:: Action item ::
Copy only the lines between the one containing "Task: Toggle the Schwarz & Weiß checkbox" and the end of the records, both included, leaving out pictures.

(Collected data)

□ □ □ □

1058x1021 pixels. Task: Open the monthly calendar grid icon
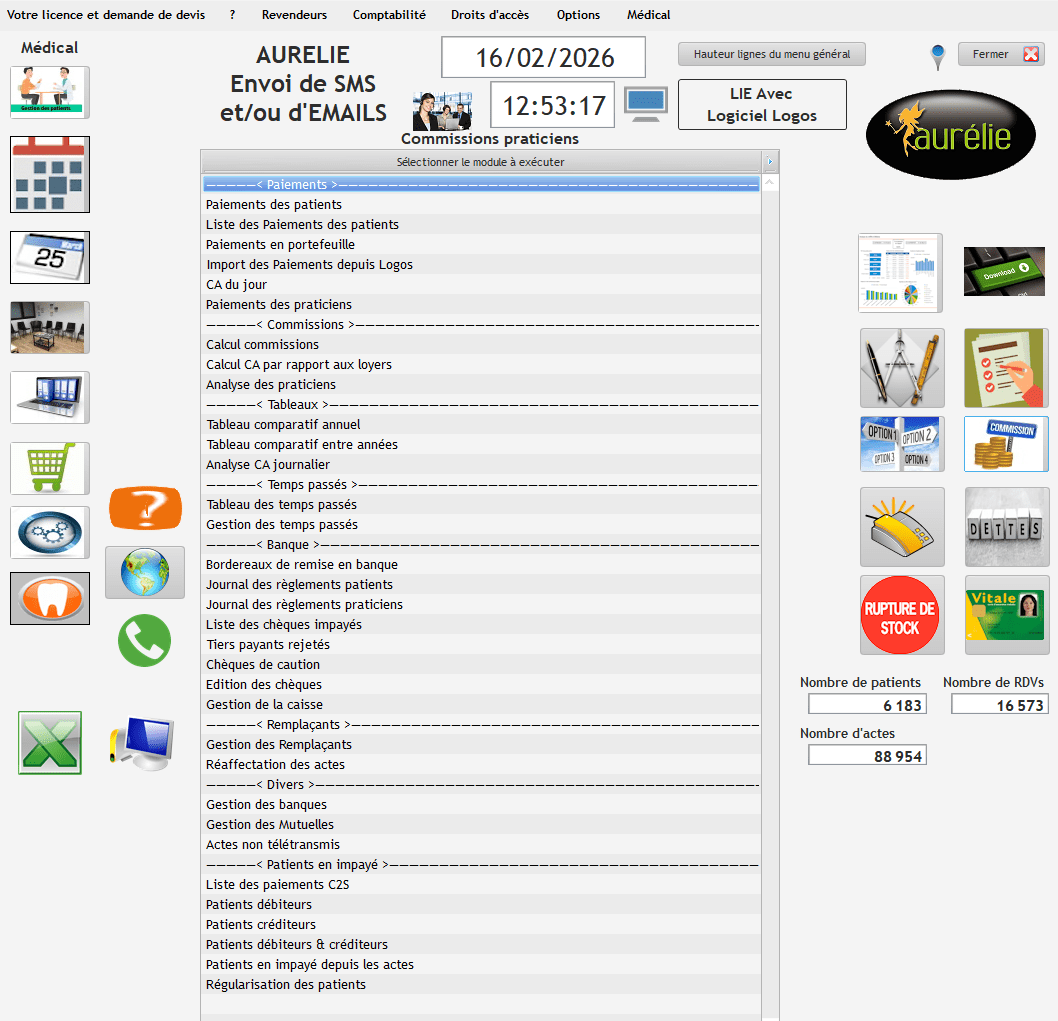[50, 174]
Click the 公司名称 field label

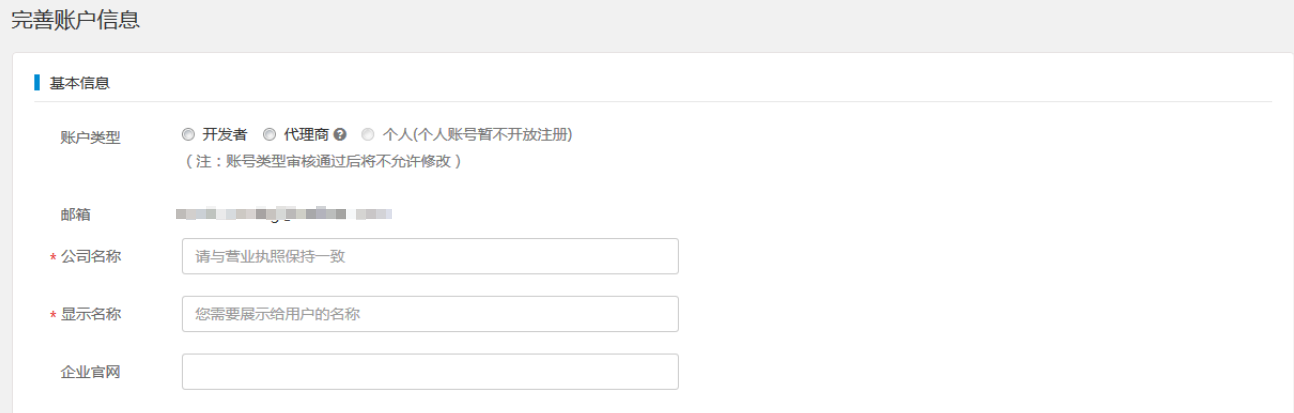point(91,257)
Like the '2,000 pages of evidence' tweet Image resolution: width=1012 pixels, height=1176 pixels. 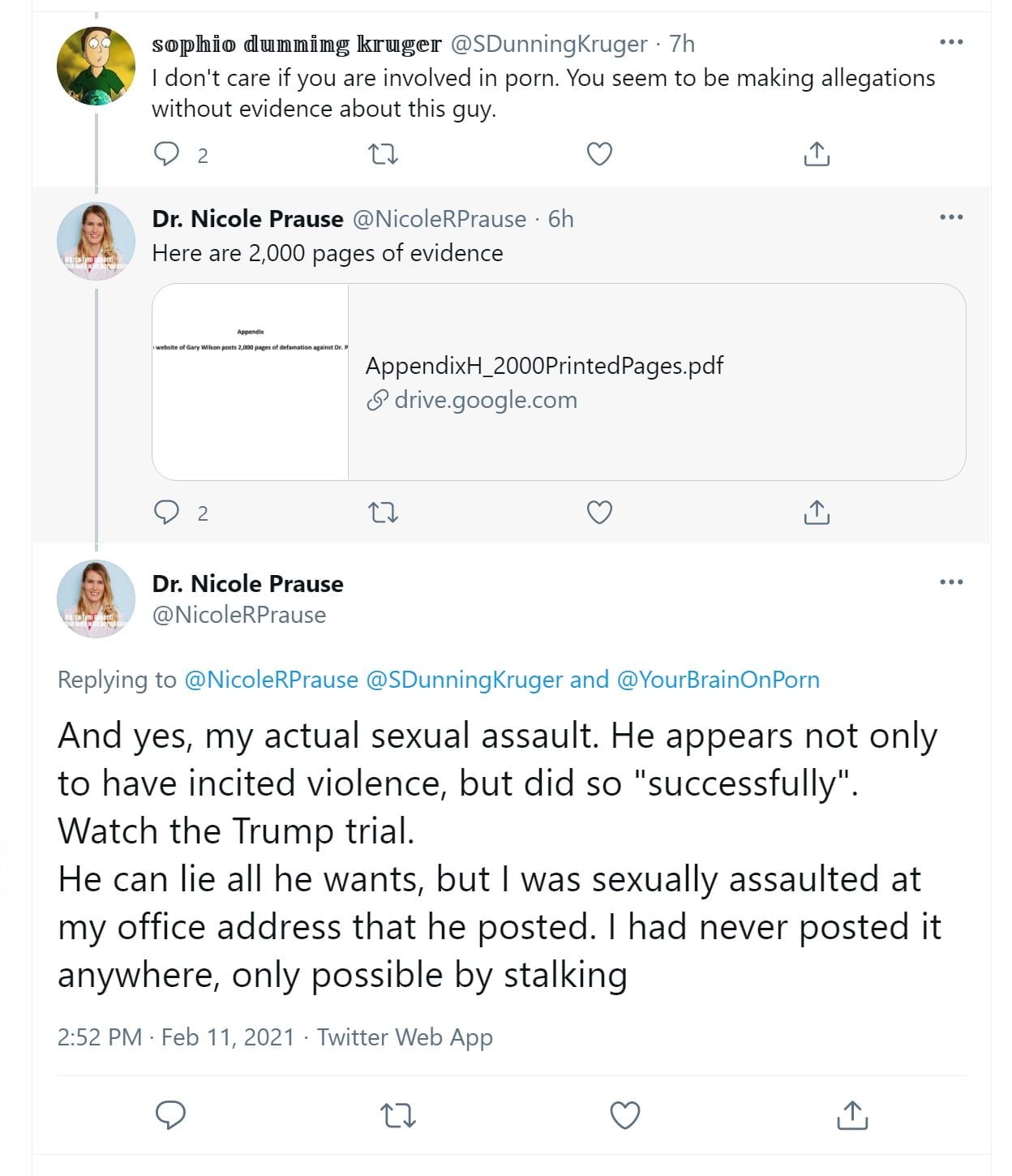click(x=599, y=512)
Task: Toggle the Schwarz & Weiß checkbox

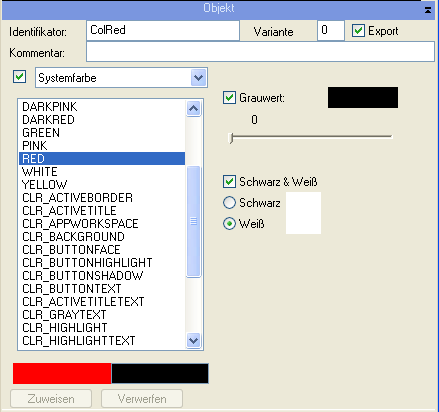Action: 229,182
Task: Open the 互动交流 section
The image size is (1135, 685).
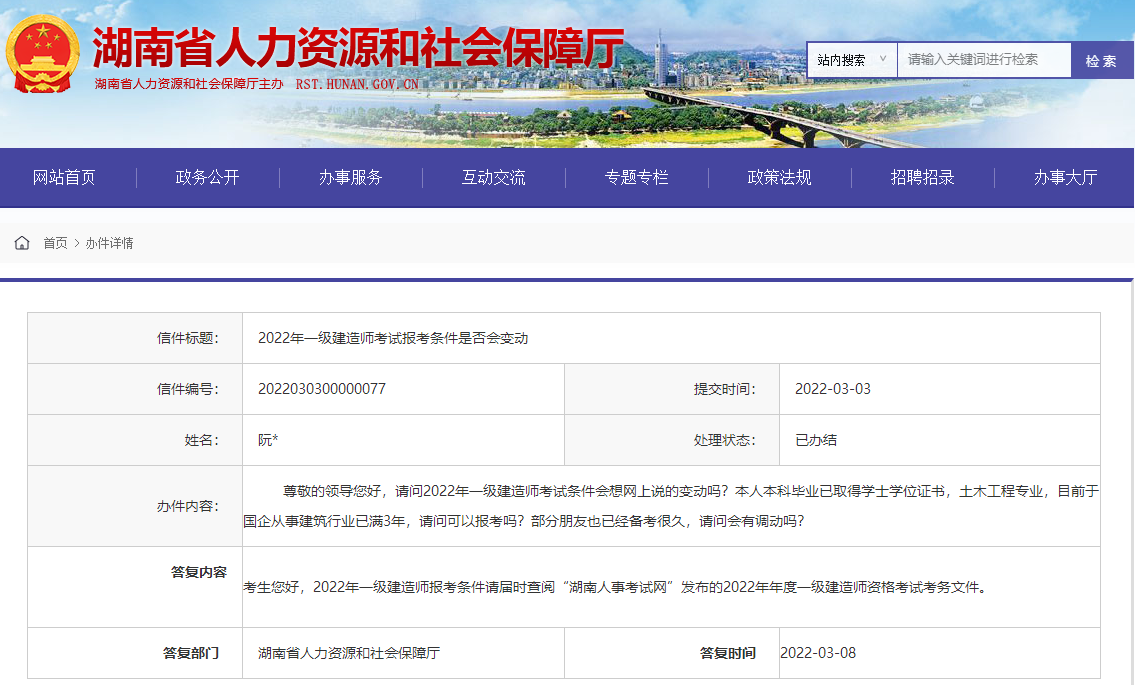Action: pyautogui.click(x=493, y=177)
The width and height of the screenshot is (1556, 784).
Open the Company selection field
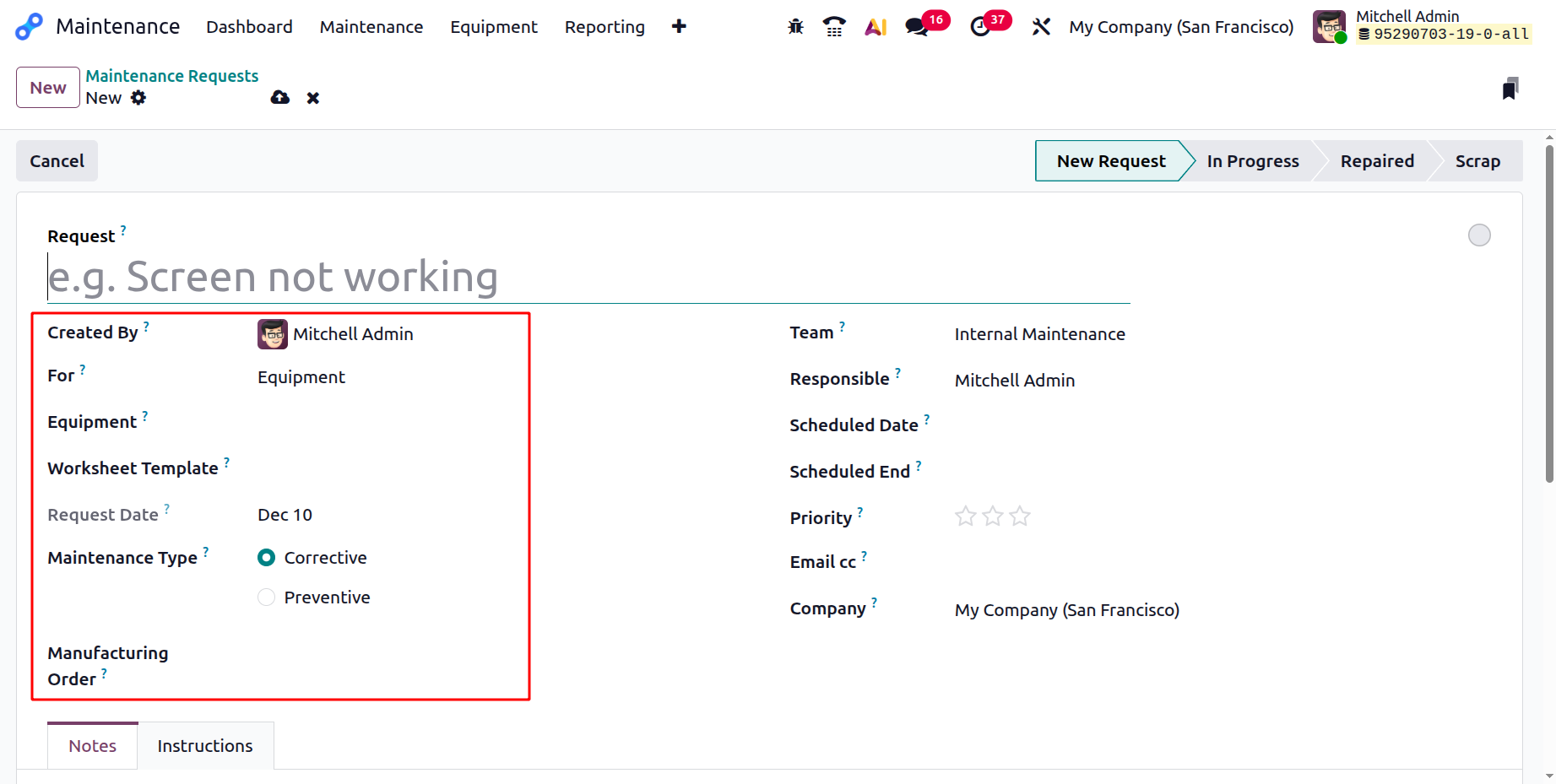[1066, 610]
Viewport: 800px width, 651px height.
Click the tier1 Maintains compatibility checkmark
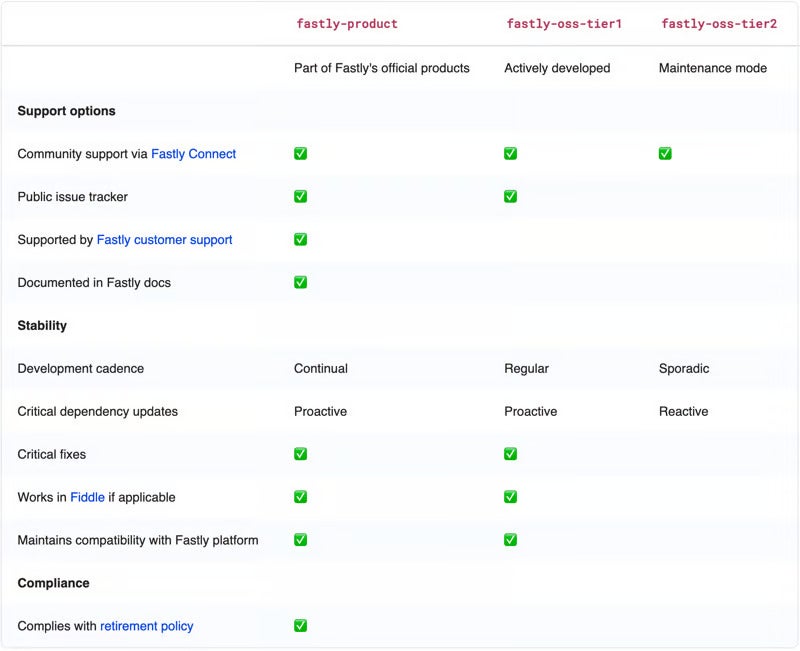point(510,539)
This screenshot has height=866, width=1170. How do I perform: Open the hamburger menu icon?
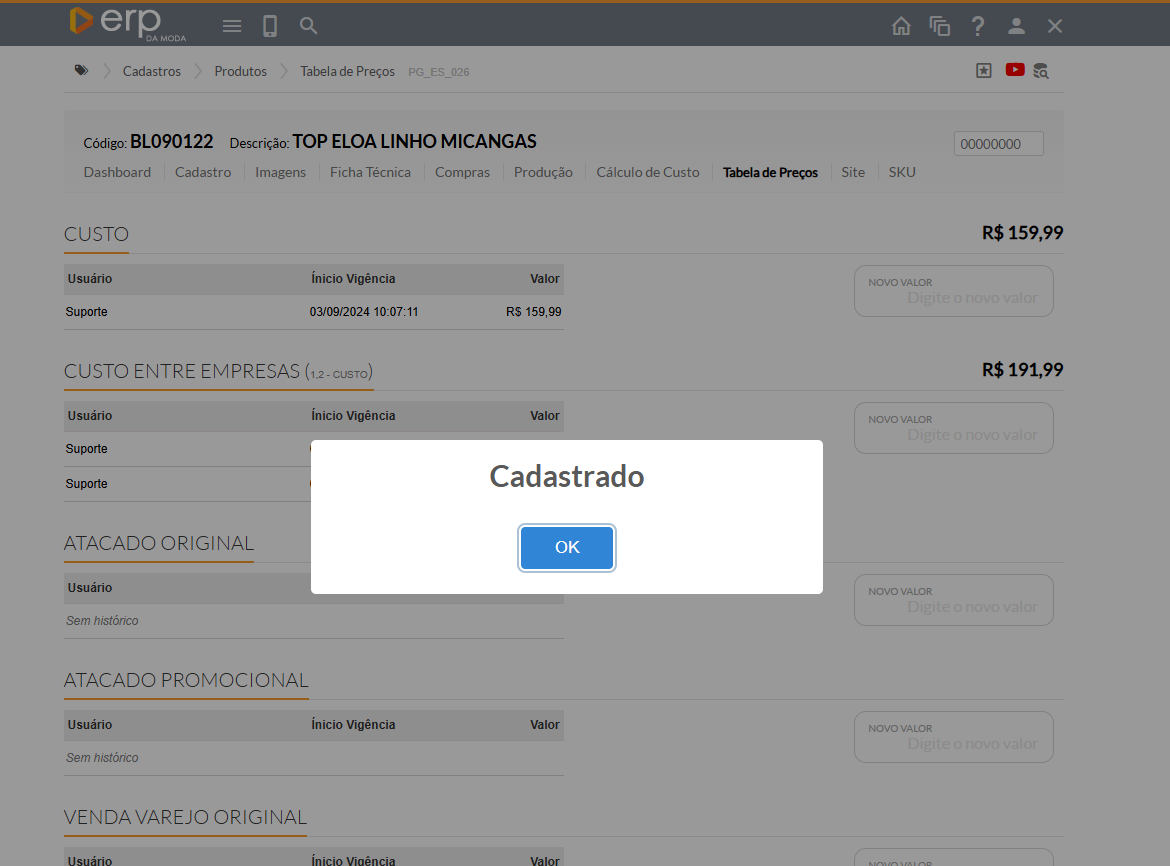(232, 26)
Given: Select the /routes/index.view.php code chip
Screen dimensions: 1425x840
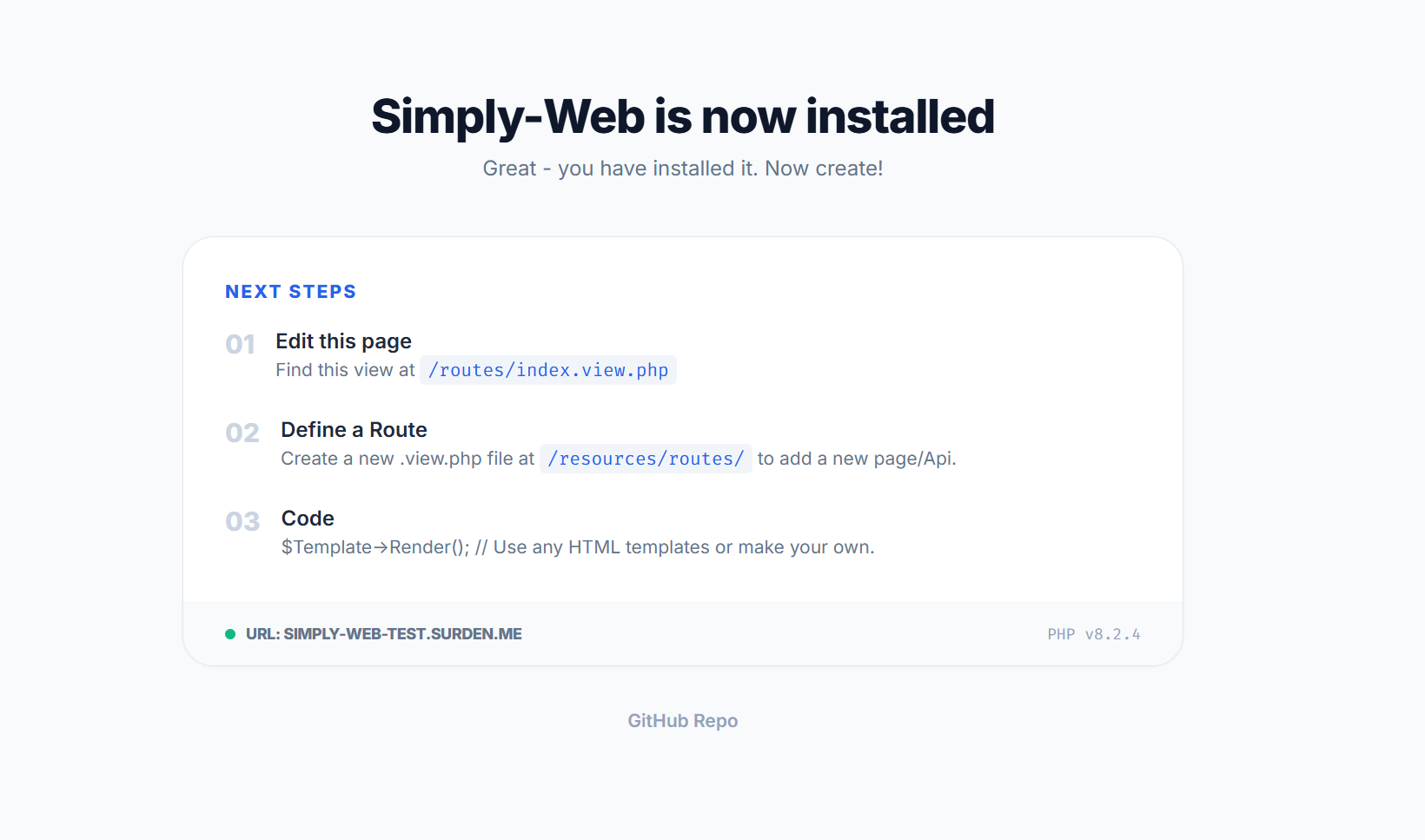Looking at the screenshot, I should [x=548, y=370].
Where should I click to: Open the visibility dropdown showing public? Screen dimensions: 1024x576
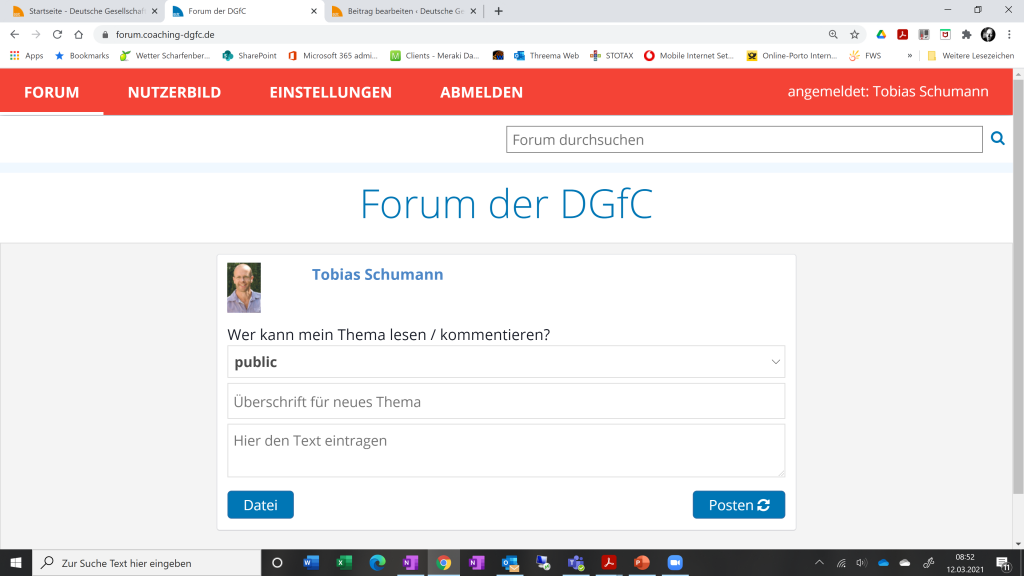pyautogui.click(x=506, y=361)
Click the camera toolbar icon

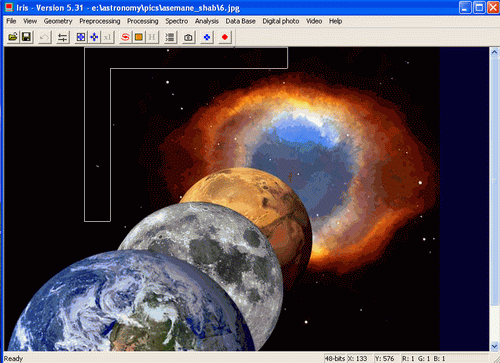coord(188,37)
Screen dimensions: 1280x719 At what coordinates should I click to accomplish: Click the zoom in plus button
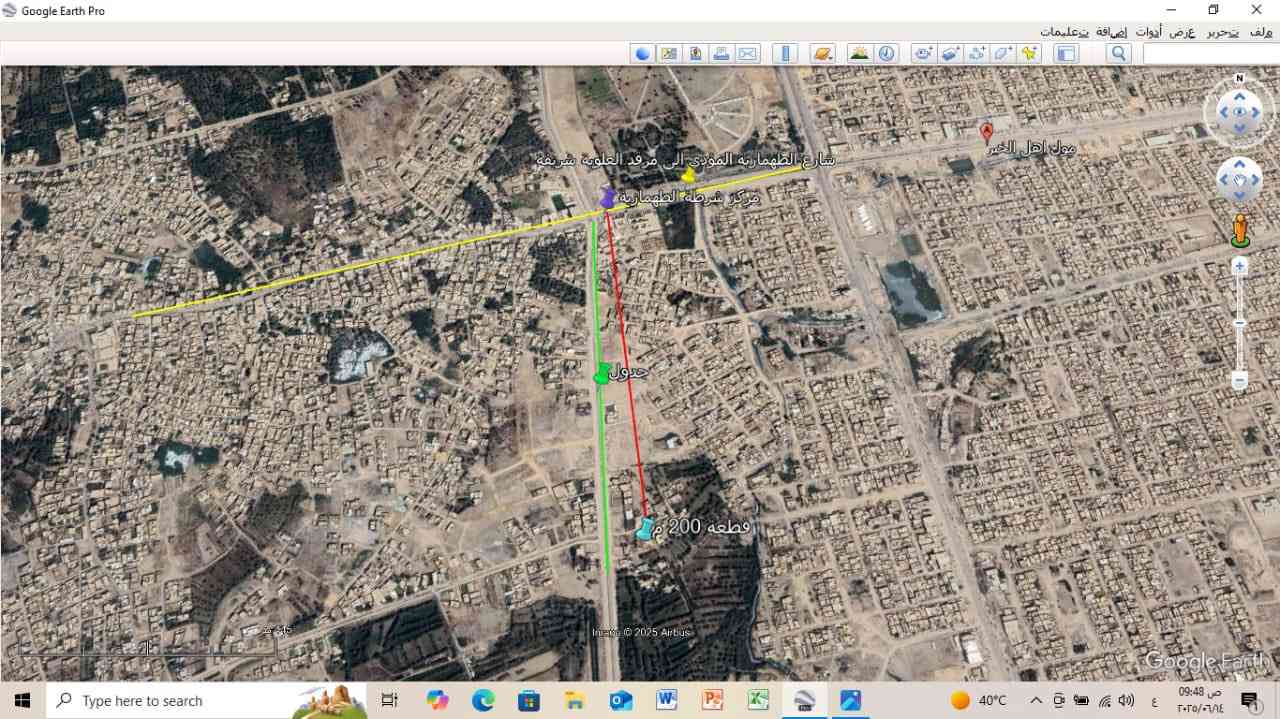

□ □ □ □

:: Solution to the problem ::
Task: Toggle the Schwarz & Weiß checkbox

Action: 229,182
Task: Open the 互动交流 section
The image size is (1135, 685).
Action: pyautogui.click(x=493, y=177)
The width and height of the screenshot is (1556, 784).
Open the Company selection field
[1066, 610]
Viewport: 800px width, 651px height.
Click the tier1 Maintains compatibility checkmark
point(510,539)
This screenshot has height=866, width=1170. How do I perform: Open the hamburger menu icon?
(232, 26)
Given: Select the /routes/index.view.php code chip
Screen dimensions: 1425x840
Looking at the screenshot, I should [x=548, y=370].
Where should I click to: Open the visibility dropdown showing public? Screen dimensions: 1024x576
pyautogui.click(x=506, y=361)
Click the camera toolbar icon

coord(188,37)
Screen dimensions: 1280x719 At what coordinates should I click to accomplish: Click the zoom in plus button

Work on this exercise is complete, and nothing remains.